Extend the biographical text on Frankfurt mayor Wolfram Brück, picking up right after its final sentence.

-- SOURCE EXTRACT follows --

German politician of the CDU

Wolfram Brück (27 February 1937 – 15 June 2016) was a German lawyer politician of the Christian Democratic Union (CDU) who served as the Mayor of Frankfurt between 1986 and 1989. He took over the role of mayor after Walter Wallmann left office to serve in the federal government, and his tenure lasted until the next local election in 1989 in which the CDU lost its majority in the Landtag of Hesse.

== Life ==
Brück was born in Cologne, where he attended secondary school. He graduated from school in 1957 and then studied law at the from 1957 to 1961 at the universities of Cologne and Freiburg. Brück worked as a legal clerk for four years after graduating from university before working as a court assessor at the Higher Regional Court of Cologne. Brück was a state prosecutor in Koblenz from 1968 until 1970, specialising in monetary crimes. Between 1970 and 1977 he was a ministry official of the German Bundestag.

== Political career ==
Brück was a member of the CDU from 1957 until his death. He served on the district council for Mayen-Koblenz for four years starting in 1970, after which he served on the city council of Andernach. In 1977, he was elected to the Magistrate of the City of Frankfurt am Main as Head of Personnel and Legal Affairs.

In 1986, the incumbent Mayor of Frankfurt Walter Wallmann joined the Second Kohl cabinet as the Federal Ministry for the Environment, Nature Conservation, Nuclear Safety and Consumer Protection, thus leaving the office of mayor. Brück then succeeded Wallmann as mayor on 14 August 1986, after being recommended by Wallman as his replacement.

-- SOURCE EXTRACT concluded --
-- EXTRACTED RECORDS follows --

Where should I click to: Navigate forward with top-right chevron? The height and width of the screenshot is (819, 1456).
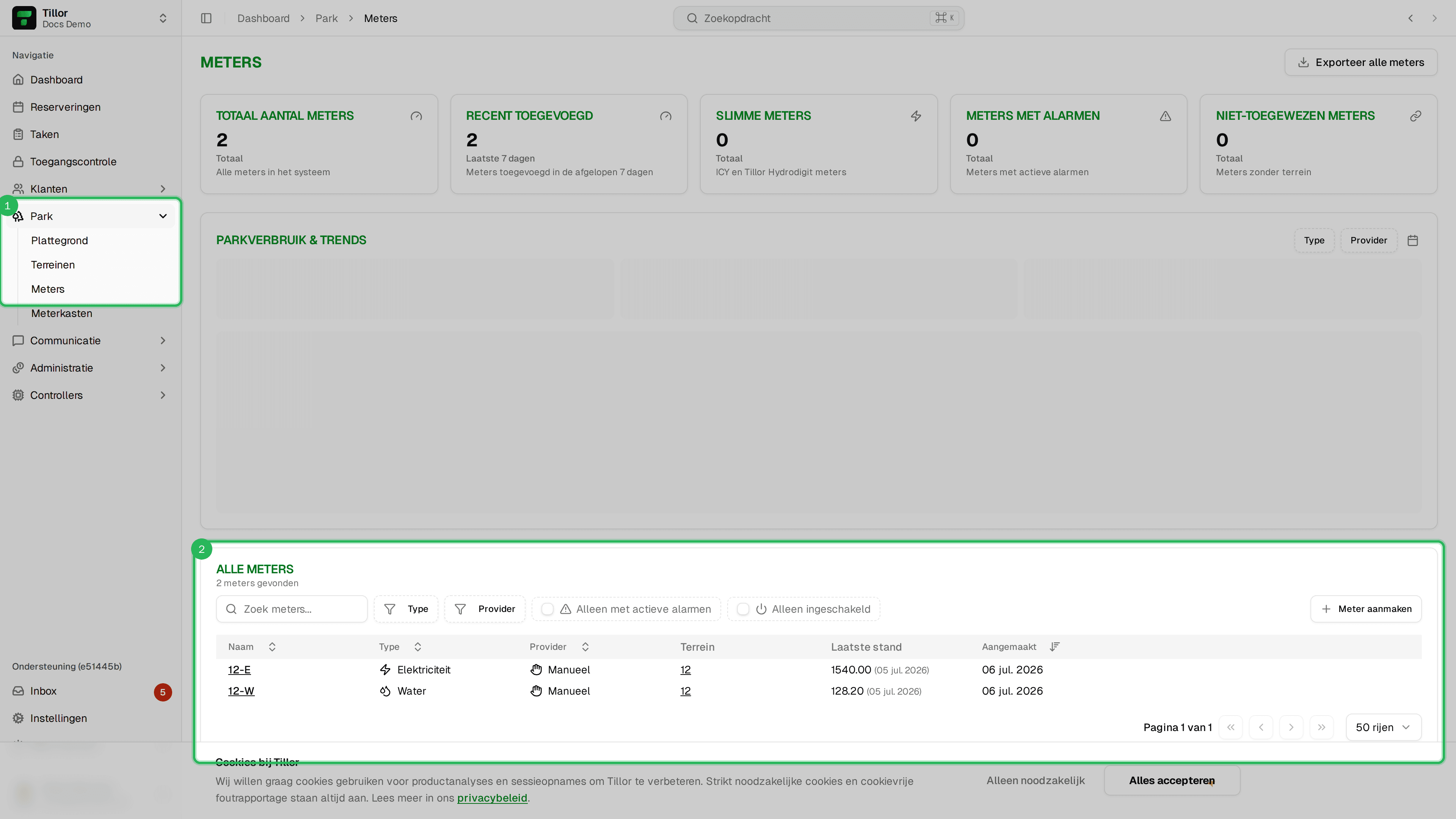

-- EXTRACTED RECORDS concluded --
-- EXTRACTED RECORDS follows --

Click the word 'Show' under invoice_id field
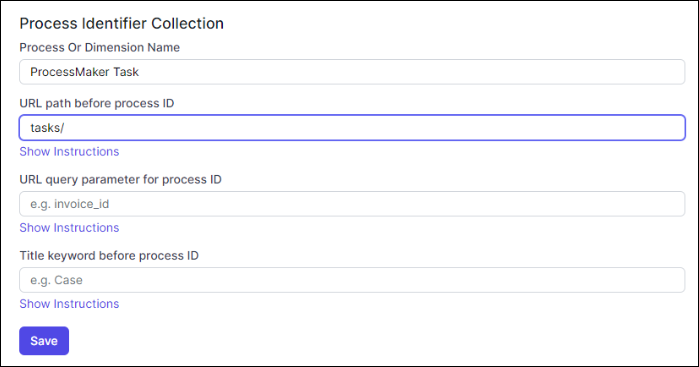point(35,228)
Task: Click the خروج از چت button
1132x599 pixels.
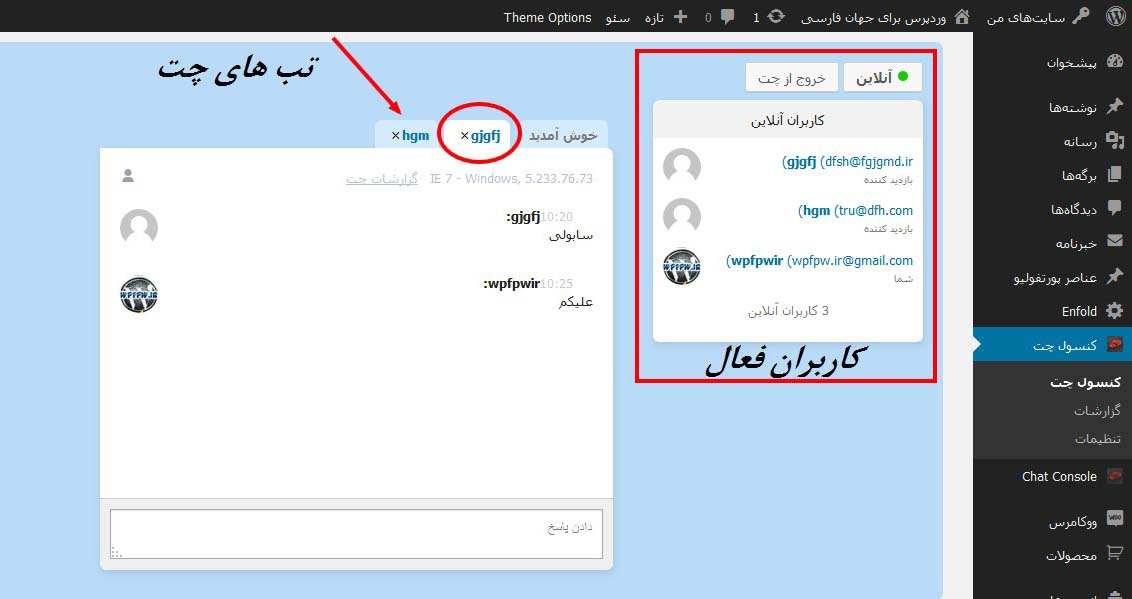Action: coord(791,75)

-- EXTRACTED RECORDS concluded --
-- EXTRACTED RECORDS follows --

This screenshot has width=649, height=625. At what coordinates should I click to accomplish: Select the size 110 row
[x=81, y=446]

-- EXTRACTED RECORDS concluded --

▶ _EXERCISE RESULT_:
Brück found himself in the national spotlight in September 1986 after having postponed the opening of the U6 and U7 lines of the Frankfurt U-Bahn following a political dispute with the regional council of Darmstadt and a citizen's initiative against the expansion of rail networks in the city centre. Brück's tenure saw the opening of high-rise buildings such as the Messeturm and Westendstrasse 1, as well as the creation of city partnerships with Toronto (Canada) and Guangzhou (China). Brück also inaugurated the popular Museumsuferfest.

In 1989 Brück faced his first election (he had not come to power through election, but due to the resignation of his predecessor), which he lost; the CDU lost 13 percentage points from the last election in 1986, and the SPD became the largest party with a vote share of 40.1%. The SPD then formed a coalition with The Greens, and SPD politician Volker Hauff became the new Mayor of Frankfurt.

== Later life ==
A year after his election defeat, Brück moved back to his home city of Cologne, and settled there as a lawyer. He served as the chairman of the board of the recycling company Duales System from 1991 until his retirement in 2002. Duales System was the company which introduced the "Grüner Punkt", the forerunner of the "Green Dot" symbol for recycling. Brück received the Order of Merit of the Federal Republic of Germany for his work on the "Grüner Punkt". In 2016 Brück died aged 79.